The town was busy with countless fathers being dragged around the city centre to whichever dining establishments were open so that they could pay for their offspring to wish them “Happy Fathers’ Day”. 6PM on a Sunday evening is usually a nice quiet, civilised time to dine at The Oyster Club, one of the very few well thought of dining establishments to actually bother to open at this particular time on that particular day of the week and the restaurant was as civilised as ever on this visit though noticeably busier than usual with a number of men being entertained by their grateful broods and then handing over their bank cards in the knowledge that their families had enjoyed the occasion at their expense. Happy Fathers’ Day indeed.

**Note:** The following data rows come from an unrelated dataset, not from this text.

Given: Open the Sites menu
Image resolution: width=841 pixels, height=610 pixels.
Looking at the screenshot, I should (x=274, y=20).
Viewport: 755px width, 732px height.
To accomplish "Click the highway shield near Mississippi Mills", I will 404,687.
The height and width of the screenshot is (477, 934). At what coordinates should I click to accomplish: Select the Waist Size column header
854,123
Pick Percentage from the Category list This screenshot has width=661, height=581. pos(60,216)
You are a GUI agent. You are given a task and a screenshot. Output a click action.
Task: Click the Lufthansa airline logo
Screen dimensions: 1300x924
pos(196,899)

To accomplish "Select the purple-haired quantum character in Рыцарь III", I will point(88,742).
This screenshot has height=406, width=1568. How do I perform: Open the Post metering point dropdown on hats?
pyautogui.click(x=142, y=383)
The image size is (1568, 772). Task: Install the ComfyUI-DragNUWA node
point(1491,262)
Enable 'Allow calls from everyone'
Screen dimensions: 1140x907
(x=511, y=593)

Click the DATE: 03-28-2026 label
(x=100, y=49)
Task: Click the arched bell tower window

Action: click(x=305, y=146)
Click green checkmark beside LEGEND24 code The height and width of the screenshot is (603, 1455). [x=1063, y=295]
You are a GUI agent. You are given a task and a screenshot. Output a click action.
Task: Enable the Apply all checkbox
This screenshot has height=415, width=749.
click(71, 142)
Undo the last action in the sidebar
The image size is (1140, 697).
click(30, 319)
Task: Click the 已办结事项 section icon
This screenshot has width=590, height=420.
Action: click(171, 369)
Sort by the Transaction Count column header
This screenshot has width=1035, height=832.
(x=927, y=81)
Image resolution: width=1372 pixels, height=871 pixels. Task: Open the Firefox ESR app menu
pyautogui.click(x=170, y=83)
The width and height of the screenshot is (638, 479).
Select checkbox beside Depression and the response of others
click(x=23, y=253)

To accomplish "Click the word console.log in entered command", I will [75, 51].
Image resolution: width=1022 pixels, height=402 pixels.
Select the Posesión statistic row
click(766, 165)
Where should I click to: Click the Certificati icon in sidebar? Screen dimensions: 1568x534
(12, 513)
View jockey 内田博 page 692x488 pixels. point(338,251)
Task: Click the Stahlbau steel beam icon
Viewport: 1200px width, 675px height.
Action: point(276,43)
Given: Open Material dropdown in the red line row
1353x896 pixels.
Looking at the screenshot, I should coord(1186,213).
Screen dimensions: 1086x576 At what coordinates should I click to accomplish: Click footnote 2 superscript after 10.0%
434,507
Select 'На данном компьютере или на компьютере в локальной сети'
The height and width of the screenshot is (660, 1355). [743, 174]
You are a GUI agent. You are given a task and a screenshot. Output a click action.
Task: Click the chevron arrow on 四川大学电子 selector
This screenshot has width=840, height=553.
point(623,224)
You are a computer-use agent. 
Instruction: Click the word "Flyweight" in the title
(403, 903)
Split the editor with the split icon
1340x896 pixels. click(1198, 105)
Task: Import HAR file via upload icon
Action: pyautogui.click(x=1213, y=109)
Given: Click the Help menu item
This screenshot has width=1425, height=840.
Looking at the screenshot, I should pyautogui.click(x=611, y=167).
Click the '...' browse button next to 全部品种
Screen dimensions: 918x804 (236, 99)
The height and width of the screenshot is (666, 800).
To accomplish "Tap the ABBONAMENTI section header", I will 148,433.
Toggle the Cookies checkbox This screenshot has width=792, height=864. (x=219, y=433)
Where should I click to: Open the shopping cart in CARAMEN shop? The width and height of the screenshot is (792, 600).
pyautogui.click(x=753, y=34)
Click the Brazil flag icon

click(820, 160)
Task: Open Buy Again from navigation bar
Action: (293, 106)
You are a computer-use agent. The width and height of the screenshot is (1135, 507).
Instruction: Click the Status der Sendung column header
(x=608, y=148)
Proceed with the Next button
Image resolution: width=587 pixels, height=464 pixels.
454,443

Sunday lunch at the Oyster Club usually involves me partaking of the excellently priced Chateaubriand plus all the trimmings lunch on offer there but on this particular day I wanted fish and nothing less than Dover sole would do. After a starter of pleasingly lightly battered tempura King prawns with a tongue tingling Gochujang dipping sauce which gave great pleasure, though one or two of the prawns were a little oily, there was presented a magnificent sole, meaty and of impressive size, quite adequately accompanied by nothing more than a wedge of lime and a fine beurre noisette with the right amount of saltiness and a happy texture provided by a multitude of capers and an insistent flash mob of delightful little prawns. Away you vegetables and you sea herbs, your presence is not needed here! The, I repeat, magnificent, fish was as much as any normal man could cope with though perhaps I might have thought of asking for some little buttered new potatoes (chefs - don’t sauté them please) but I was replete and the sole had not died in vain but such a fine chap had it been than dessert was out of the question.
And to think, I had toyed with “going for a curry”
Back to the Grand Hotel and the joyously sumptuous Madeleine bar for a couple of Vieux carrés which were rather good and rapidly served and, I thought, more paralysingly alcoholic than one might expect, which was rather good as there seemed to be no barmen there making the drinks. Great stuff. I do love Birmingham.
There seems to be a little group of true gourmands in this city and they all tend to be attracted by special events at The Wilderness in particular, or perhaps Simpsons, and now Albatross Death Cult (I love typing the name, how will Michelin deal with it? - there’s no doubt that Alex is a real star). So at the public opening of ADC I was able to ‘network’ with the star Birmingham gourmands - dare I call them ‘epicures’ - who were present there and heard news that had previously bypassed me. This was that Purnell’s Cafe and Bistro in Coventry had been closed for the past winter and had not reopened, nor was it intended to do so. It had been Michelin-listed and well thought of and its life was short. Adieu.